Griechenlands Regierungschef Alexis Tsipras fordert Schuldenerleichterungen für sein Land – und erfährt Unterstützung durch SPD-Chef Sigmar Gabriel. Doch verringert man jetzt den Reformdruck auf Athen, wäre das ein falsches Signal, findet unser Griechenland-Korrespondent Gerd Höhler.

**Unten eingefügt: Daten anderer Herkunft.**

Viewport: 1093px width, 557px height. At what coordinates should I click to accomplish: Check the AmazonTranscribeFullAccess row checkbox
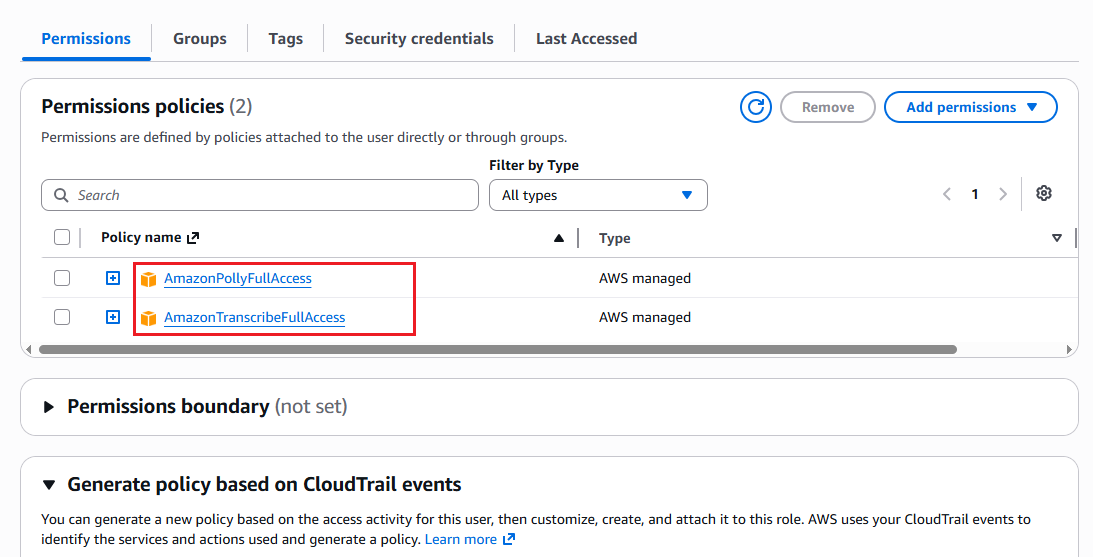(x=62, y=317)
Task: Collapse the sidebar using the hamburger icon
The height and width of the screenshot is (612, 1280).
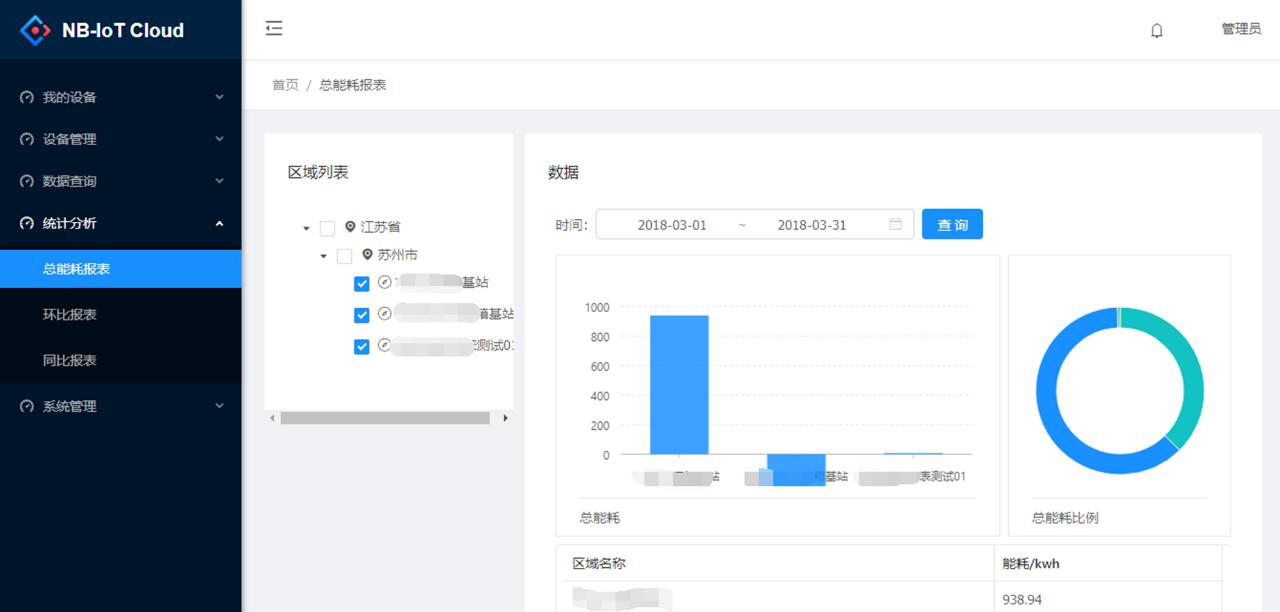Action: (x=273, y=28)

Athen - Seit Jahren wird das Thema debattiert, jetzt kommt es offiziell auf die Tagesordnung der Verhandlungen Griechenlands mit den Gläubigern: Schuldenerleichterungen. Aber: Braucht Griechenland diese überhaupt? Die erdrückende Last der Verbindlichkeiten scheint dafür zu sprechen. Griechenlands Staatsschulden beliefen sich nach Berechnungen der EU-Kommission Ende 2015 auf 311,4 Milliarden Euro, also 177 Prozent des letztjährigen Bruttoinlandsprodukts (BIP). In diesem Jahr soll die Schuldenquote auf 183 Prozent steigen – das Dreifache der im EU-Stabilitätspakt vorgesehenen Schulden-Obergrenze von 60 Prozent. Dass Griechenland diese Schulden jemals zurückzahlen kann, ist unwahrscheinlich.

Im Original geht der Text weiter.